Chard recalls how Reynolds would speak at an assembly for 1,000 students, get mobbed afterward and notice the one lonely kid standing off to the side. "We'd be on a schedule," Chard says. "But he'd want to spend time with the kid, see if he was

having any problems, see if he could help."

Reynolds did so much community work in Seattle, Chard couldn't keep track of it all. Every so often, he'd hang up the phone baffled after a caller thanked him for an appearance by Reynolds. It wasn't unusual for Reynolds to act on his own.

Too good to be true? Not this guy. If Reynolds is half as good a player as he is a person, the Orioles will have an all-star. Put it this way: Cal Ripken will find it impossible to dislike the second baseman replacing his brother, Bill.

Reynolds is so friendly, so upbeat, so engaging, he could have the same positive impact on the Orioles' clubhouse as Sutcliffe did last season. "He's the easiest guy in the world to get along with," assistant public relations director Bob Miller says.

Yet it's his charity work that sets him apart. Reynolds was named former President Bush's 195th Daily Point of Light in 1990, becoming the first athlete to receive that honor. He won the Roberto Clemente Award as the player who best exemplifies the game on and off the field in 1991.

Now 32, he grew up the youngest of eight children in a single-parent home in Corvallis, Ore. "We were real poor, but it seemed like, as kids, we had everything we wanted," he says. "I just know had people not helped us along the way, we wouldn't be where we're at today."

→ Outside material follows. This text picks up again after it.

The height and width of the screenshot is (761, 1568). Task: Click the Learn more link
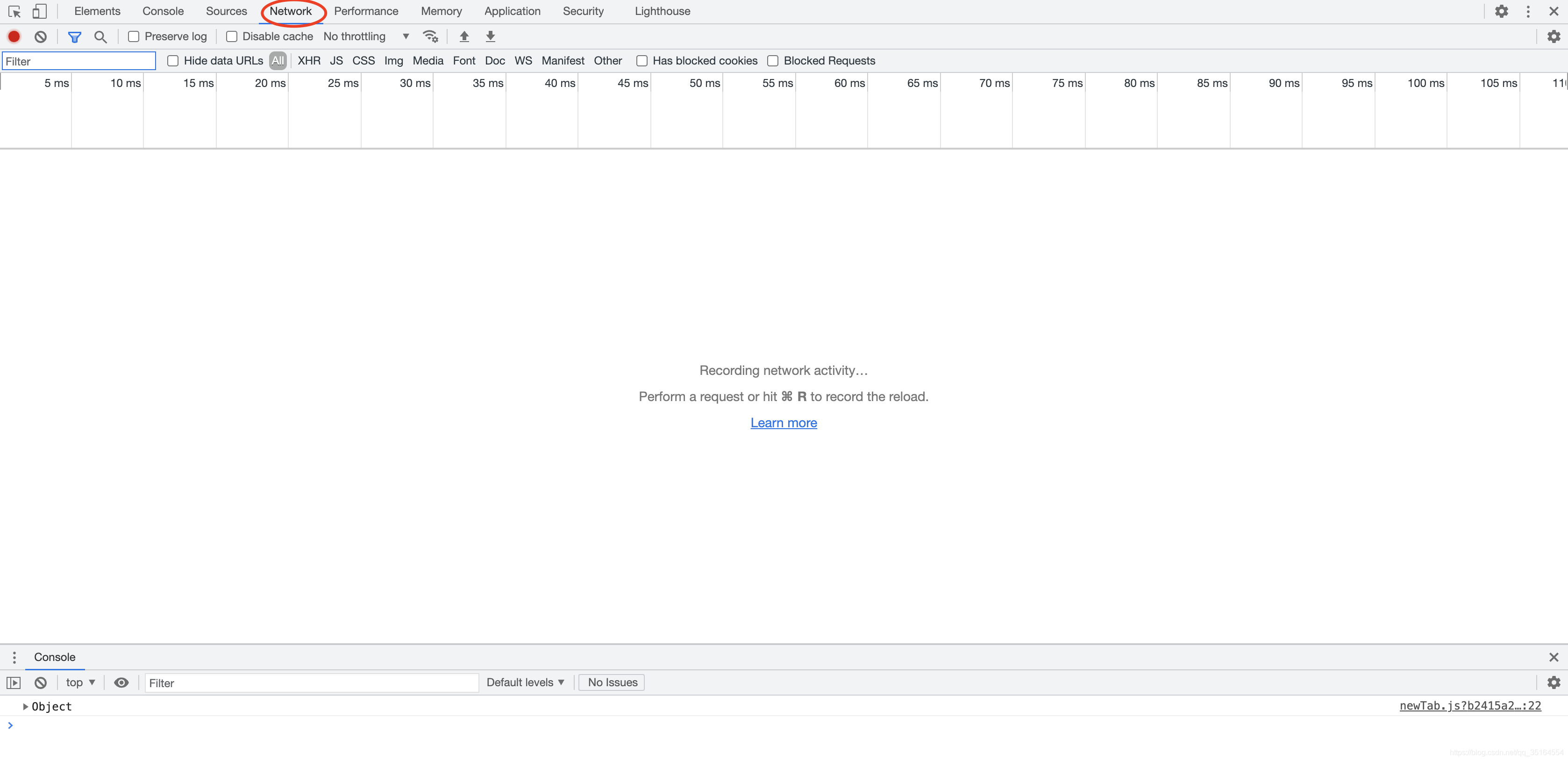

So, when he signed a three-year contract with Seattle in 1990, he threw a party for 900 impoverished children from Corvallis. When he gives away tickets to underprivileged youths, he insists on meeting with them for a 30-minute "Reynolds Rap Session" before batting practice.

The Orioles were aware of all this before they signed Reynolds in December. Reynolds addressed their minority marketing committee when the Mariners visited Baltimore last August, mesmerizing the club officials in attendance.

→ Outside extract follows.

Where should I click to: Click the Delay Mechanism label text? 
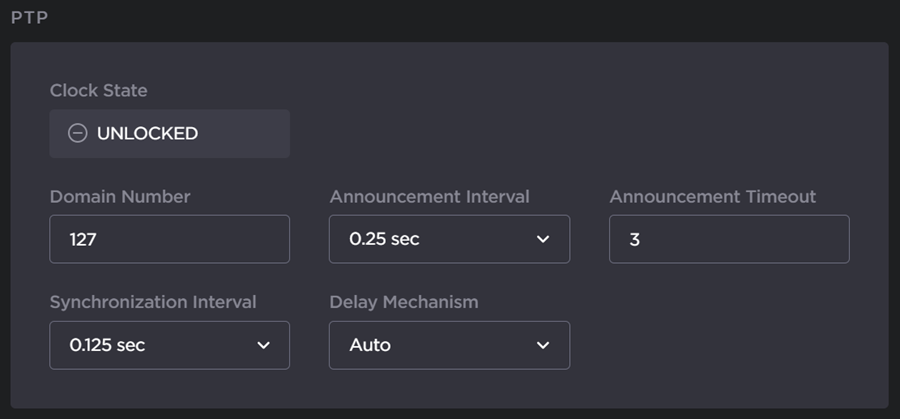pos(404,302)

"As we sat there listening to him, we were kind of stunned," Orioles marketing director David Cope says. "He left the room, and we all said in unison, 'Wouldn't it be great if this guy was on our club?' Roland [Hemond] must have had the room bugged."

The Orioles general manager, of course, did nothing of the sort. Hemond wanted Reynolds because he's a switch-hitter with speed, not because he'll establish scholarship funds for inner-city youth. But, as always with these things, character didn't hurt.

One of Chard's favorite stories is from last September, when it became clear Reynolds was about to lose his job to Bret Boone and leave the Mariners as a free agent. Reynolds wanted to attend a University of Washington football game at the Kingdome one Saturday, and asked Chard to secure two tickets.

Only later did Chard learn the identity of his guest.

Bret Boone.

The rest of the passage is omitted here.